Friday, April 3, 2015

Review: After Birth

After Birth
By Elisa Albert
Houghton Mifflin Harcourt February 2015
208 pages
From the library

After Birth

Ari is a new mom and her son Walker is about to reach his first birthday. Motherhood has been very difficult for her, ever since the actual birth went against every plan she ever had for it. Ari is angry and depressed and very. very lonely. When very pregnant Mina moves to the neighborhood, Ari sees a chance for connection, a possibility that someone could understand the things that she is feeling. The two women begin to bond over motherhood, but will it be enough?

After Birth is going to be a very divisive book. If you are the kind of parent who had a beautiful birth that went exactly as expected and now spends their days in perfect bliss with your kiddos, this is not a book for you. But for the rest of us? This is the story for the woman whose birth experience was nothing like she imagined. This is for the mom who was terrified when she didn't adore her new baby right away. It's for the stay at home dad who feels devastatingly lonely. It's for the woman who tried to keep a brave face while battling postpartum depression. This is a battle cry for the mothers who wonder why we don't talk about the difficult and painful side of birth and motherhood.

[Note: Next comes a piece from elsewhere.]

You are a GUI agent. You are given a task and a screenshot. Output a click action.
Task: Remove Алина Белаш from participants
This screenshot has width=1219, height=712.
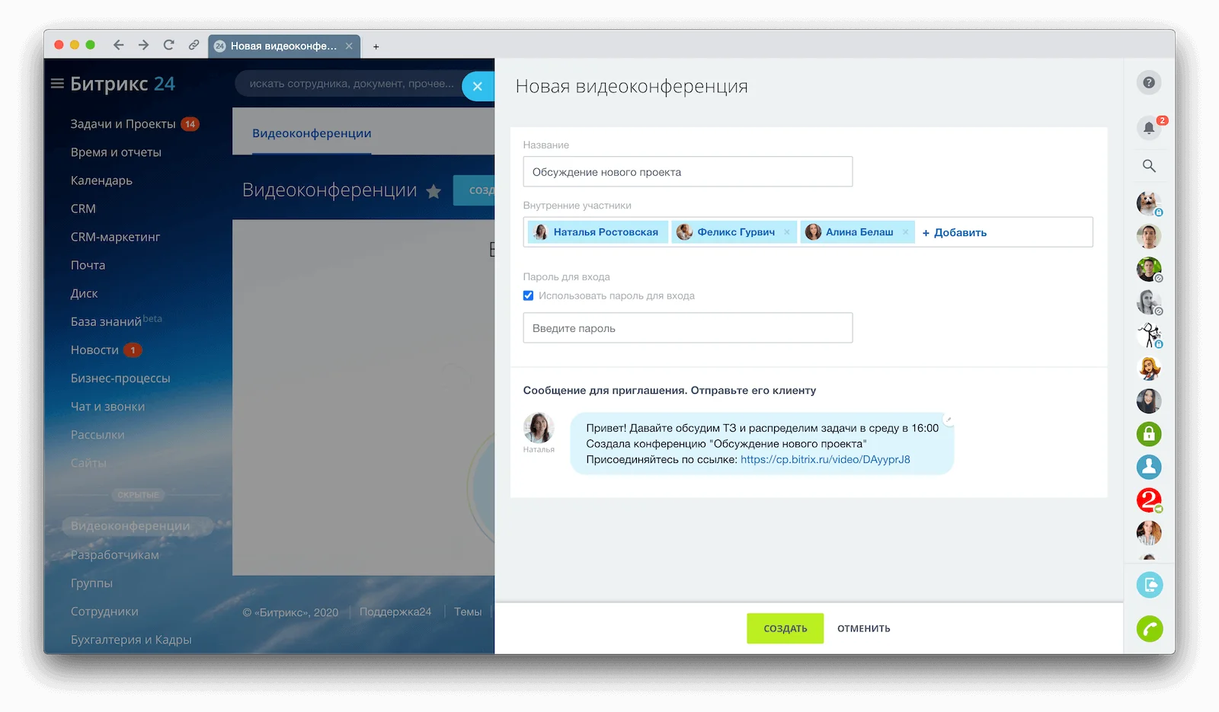(905, 232)
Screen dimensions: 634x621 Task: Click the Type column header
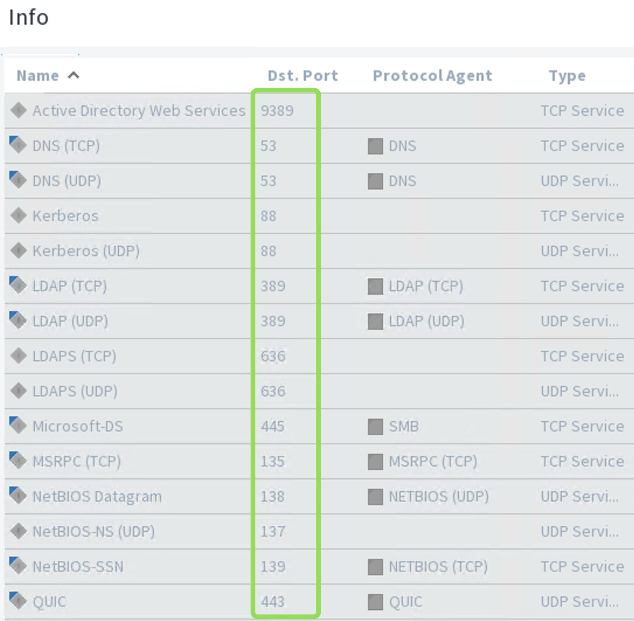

Our protagonist Ari will fall squarely in the column of "unlikable characters." (Feel free to research the problems with that category just about anywhere on the internet.) She adores her son and her husband, but neither of them can help her through her depression or the monotony of caring for a small child. She doesn't know how to get past the emotional pain and loss of control that resulted from her c-section. Ari is angry and lonely. She has no one to teach her how to be a mother, since her own mother is long dead and only visits her as a very nasty ghost to mock her decisions. Her loneliness is probably due, in some great part, to her abrasive nature towards other women. She encounter them already on the defensive, in spite of desperately hoping for connection. But she is in a self-destructive cycle where she hurts other women and then feels abandoned when they leave her behind.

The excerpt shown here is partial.